» TEXT EXCERPT
BEGIN
Britain sets out vision for post-Brexit financial servicesPosted On: Jul. 1, 2021 8:15 AM CST
(Reuters) — Britain’s finance minister set out his vision for financial services on Thursday, saying Brexit was a unique opportunity to tailor rules while maintaining high regulatory standards and open markets.
Rishi Sunak, in his first Mansion House speech — traditionally an annual address given by the finance minister in the City of London financial district — set out how he wants to “sharpen” the sector's competitive advantage.
Britain’s full departure from the European Union last December largely severed the City’s ties with investors on the continent, triggering a shift in over 7,500 financial jobs from London to new hubs in the bloc.
Last year the finance ministry rolled out reviews to listings rules, fintech and insurance capital rules, and on Thursday it announced there would be further public consultations on financial reforms.
Rules on prospectuses, which give investors information about companies that want to list, will be reviewed so that “more companies can and do list on U.K. markets,” Mr. Sunak said.
A review of capital markets will focus first on "immediate changes" to remove the “most ineffective and distortionary regulatory requirements” that the UK inherited from the EU, such as the share trading obligation and double volume cap.
END
» PROMPT 1
In the article on post-Brexit financial services, why will the rules on prospectuses be reviewed? Answer in one to three sentences.
» PROMPT 2
Duplicate the part of the article on post-Brexit financial services that opens with the words containing "Rules on prospectuses, which" and closes with "double volume cap.".
The material after this point is separate from the article.

» SUPPLIED DATA
BEGIN
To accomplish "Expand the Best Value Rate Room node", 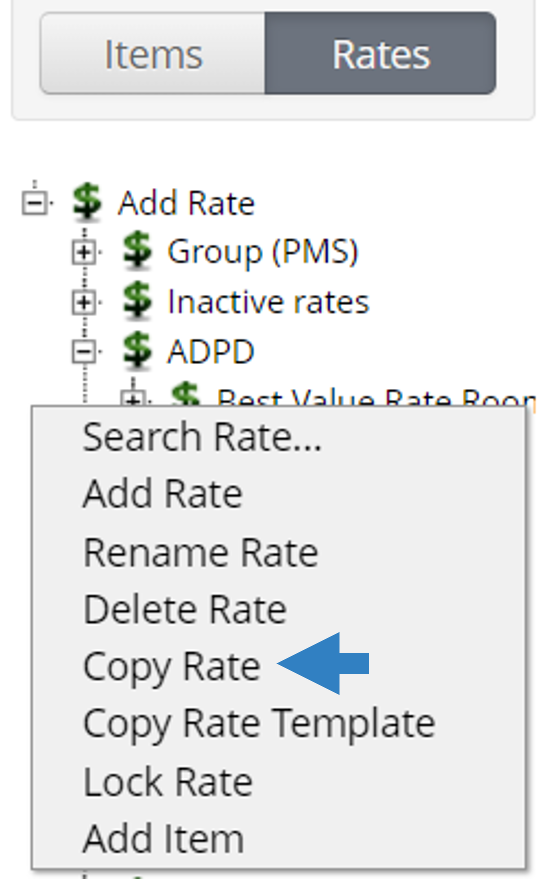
END
» OUTPUT 1
The rules on prospectuses, which give investors information about companies that want to list, will be reviewed so that "more companies can and do list on U.K. markets," according to Mr. Sunak.

» OUTPUT 2
Rules on prospectuses, which give investors information about companies that want to list, will be reviewed so that “more companies can and do list on U.K. markets,” Mr. Sunak said.
A review of capital markets will focus first on "immediate changes" to remove the “most ineffective and distortionary regulatory requirements” that the UK inherited from the EU, such as the share trading obligation and double volume cap.